I think our flawed memory, especially dropping the negative things, is the way we are built so we can keep moving forward. The young move on with hope and inexperience and those much older are buoyed by the good memories.

My Dad had one of those photographic memories for written material, I've been forgetting things since I was last in school. Didn't get the gene. So he was a "fat" head, LOL?

Mage said...

Lovely picture. Thanks.

You are going to laugh at me for I wrote it all down as it was happening. From 1974 through now, I am keeping track of my life. It certainly wasn't all nice and pretty. I was a horrible drunk. Add speed, and life got worse.

messymimi said...

So we are all revisionist historians, eh?

rosaria williams said...

We try to make sense all the time, of the present, the past, the times in between.

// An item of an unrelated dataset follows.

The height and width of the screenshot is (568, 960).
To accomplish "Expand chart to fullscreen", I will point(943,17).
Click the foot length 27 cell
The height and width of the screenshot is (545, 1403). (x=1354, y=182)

Funny how we all remember different things too; not the same thing with a different perspective, but really different events.

Midlife Roadtripper said...

Yes, I've always found it interesting how a story of an event can be retold differently moments after it occurred. We do perceive events differently based on where we are in life. And, I agree, that the bad things sometimes fade. Sometimes that good.

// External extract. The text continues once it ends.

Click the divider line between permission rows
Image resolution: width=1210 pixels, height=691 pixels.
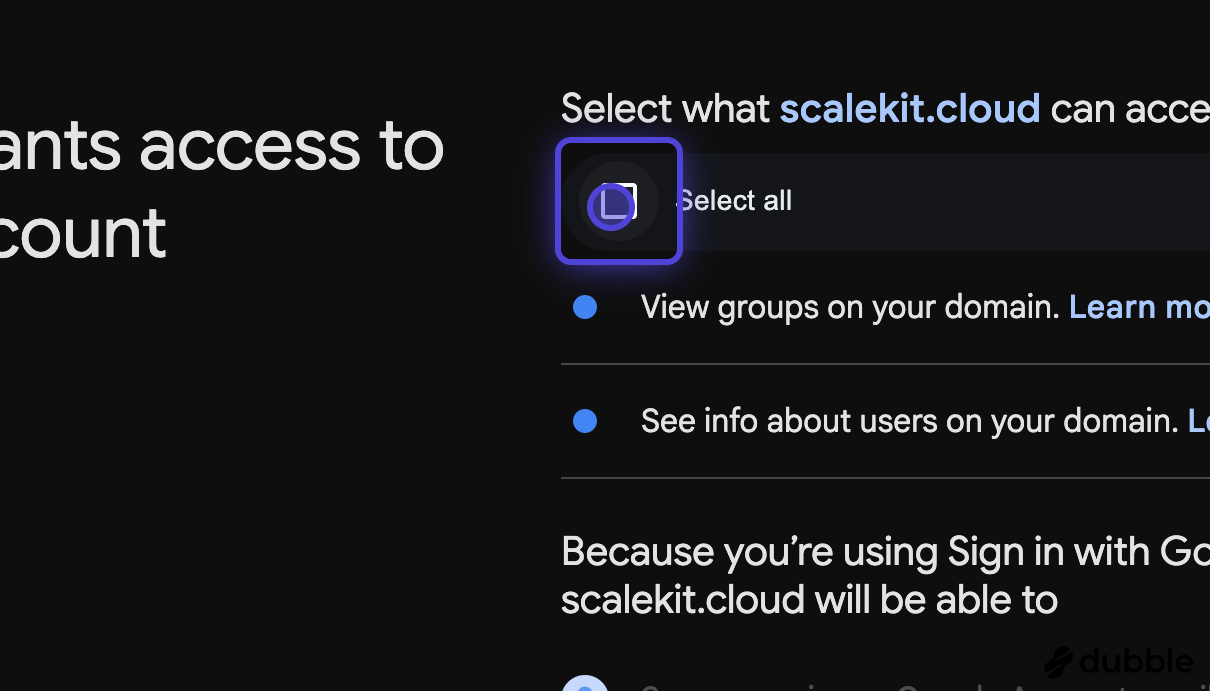(885, 364)
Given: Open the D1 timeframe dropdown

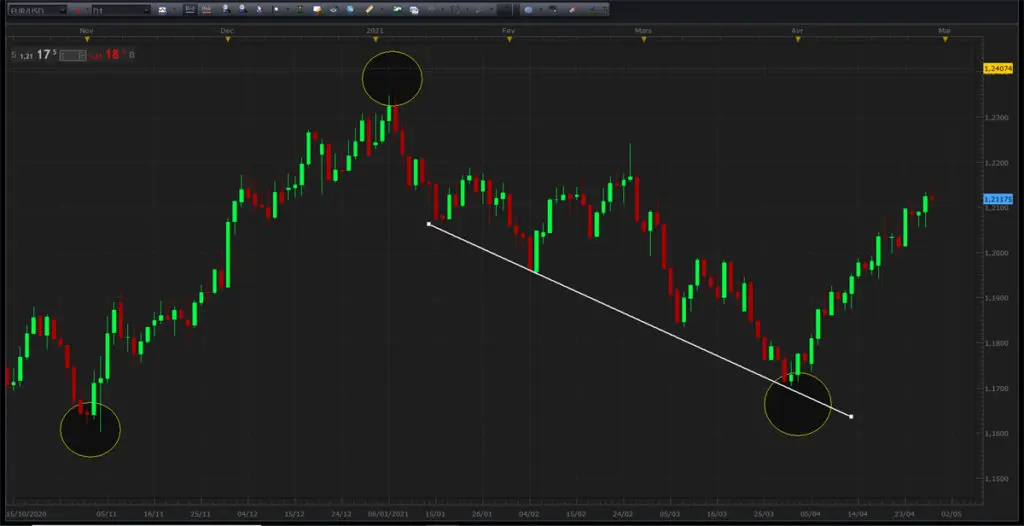Looking at the screenshot, I should (x=121, y=10).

Interesting topic. Still thinking about it.

Peruby said...

I also - LOVE the photo. I would really like to take a long walk down that lane. It is a shame that the Internet has not found a way to transfer smells to the reader. Then again - maybe that is a good thing. LOL!

On memory - tuning out the bad stuff. Uh, yeah! Why would women have more than one child, then? Double LOL!

Bossy Betty said...

Memories are fascinating to me. My sisters keep remembering me as a brat. They are obviously wrong.

Mage said...

It's a good thing I love questions. :) I had this sober lady sleeping on my couch, and she had her eye on a handsome gentleman. He knew she was predatory, so he said he would come to dinner if he could bring his roommate. His roommate was two weeks sober those 31 years ago. I was still drinking and continued to drink another two weeks. We have now been together since 83. It hasn;t at all been perfect, but it is still a wonderful adventure.

Hattie said...

I'm wondering if airbrushing the past is not a way of defending oneself from blame. My mother in law was great at disremembering her power plays and occasional use of bad language. She swore she never put herself first or used bad words. Ha!
My kids report that I used to swat them. Me?
Darn. Where's my halo. I seem to have displaced it.

Pauline said...

My brother insisted I stop publishing stories about our childhood in my newspaper column as I never got things right. I'd show him my journal entries from the time in question and he'd say, "See? You even remembered it wrong back then!"

colleen said...

Wow what a photo! My memory is lock tight on some things but sketchy on others. Like dreams, the memories are strongest around the feel/emotion of the event. Some memories I only know are true becasue I have been telling them for years and mostly only remember the telling. I think I pretty much allow my memory to know be glossed over.